▸ Aim of the task
Write out each line of the entries exactly, starting at the first and finishing with the line that contains "You are a computer-use agent. Image".
BEGIN Data to use
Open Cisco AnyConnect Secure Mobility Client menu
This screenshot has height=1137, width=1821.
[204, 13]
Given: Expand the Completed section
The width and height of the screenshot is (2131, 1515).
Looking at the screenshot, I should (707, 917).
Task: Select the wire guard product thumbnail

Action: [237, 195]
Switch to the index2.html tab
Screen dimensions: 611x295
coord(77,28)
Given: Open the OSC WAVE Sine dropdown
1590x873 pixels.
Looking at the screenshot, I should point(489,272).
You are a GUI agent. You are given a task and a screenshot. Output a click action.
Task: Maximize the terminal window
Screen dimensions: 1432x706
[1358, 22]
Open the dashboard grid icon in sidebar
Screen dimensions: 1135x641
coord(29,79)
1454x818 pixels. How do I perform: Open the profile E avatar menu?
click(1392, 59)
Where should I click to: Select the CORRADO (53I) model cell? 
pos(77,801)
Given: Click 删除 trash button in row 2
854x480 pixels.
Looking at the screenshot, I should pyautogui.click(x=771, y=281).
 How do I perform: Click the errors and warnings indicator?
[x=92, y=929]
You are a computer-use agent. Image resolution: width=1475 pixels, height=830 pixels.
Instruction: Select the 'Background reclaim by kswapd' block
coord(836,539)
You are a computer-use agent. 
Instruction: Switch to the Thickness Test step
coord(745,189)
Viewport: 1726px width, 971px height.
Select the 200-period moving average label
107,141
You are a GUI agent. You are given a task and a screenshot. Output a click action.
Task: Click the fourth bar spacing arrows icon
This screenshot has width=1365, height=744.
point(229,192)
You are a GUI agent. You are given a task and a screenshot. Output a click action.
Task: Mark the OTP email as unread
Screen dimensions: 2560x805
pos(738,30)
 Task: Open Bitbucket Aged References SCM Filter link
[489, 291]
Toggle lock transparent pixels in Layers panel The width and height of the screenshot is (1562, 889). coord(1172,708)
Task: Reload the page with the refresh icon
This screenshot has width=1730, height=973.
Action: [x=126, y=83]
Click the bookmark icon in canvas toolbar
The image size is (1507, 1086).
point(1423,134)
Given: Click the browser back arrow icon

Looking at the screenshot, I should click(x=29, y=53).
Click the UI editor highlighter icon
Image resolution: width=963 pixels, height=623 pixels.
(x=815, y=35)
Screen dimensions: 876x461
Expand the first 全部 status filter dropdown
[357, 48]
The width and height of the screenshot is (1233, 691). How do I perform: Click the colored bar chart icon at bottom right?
END Data to use
▸ Reply
Open Cisco AnyConnect Secure Mobility Client menu
This screenshot has height=1137, width=1821.
[204, 13]
Given: Expand the Completed section
The width and height of the screenshot is (2131, 1515).
Looking at the screenshot, I should (707, 917).
Task: Select the wire guard product thumbnail

Action: [237, 195]
Switch to the index2.html tab
Screen dimensions: 611x295
coord(77,28)
Given: Open the OSC WAVE Sine dropdown
1590x873 pixels.
Looking at the screenshot, I should point(489,272).
You are a GUI agent. You are given a task and a screenshot. Output a click action.
Task: Maximize the terminal window
Screen dimensions: 1432x706
[1358, 22]
Open the dashboard grid icon in sidebar
Screen dimensions: 1135x641
coord(29,79)
1454x818 pixels. How do I perform: Open the profile E avatar menu?
click(1392, 59)
Where should I click to: Select the CORRADO (53I) model cell? 
pos(77,801)
Given: Click 删除 trash button in row 2
854x480 pixels.
Looking at the screenshot, I should pyautogui.click(x=771, y=281).
 How do I perform: Click the errors and warnings indicator?
[x=92, y=929]
You are a computer-use agent. Image resolution: width=1475 pixels, height=830 pixels.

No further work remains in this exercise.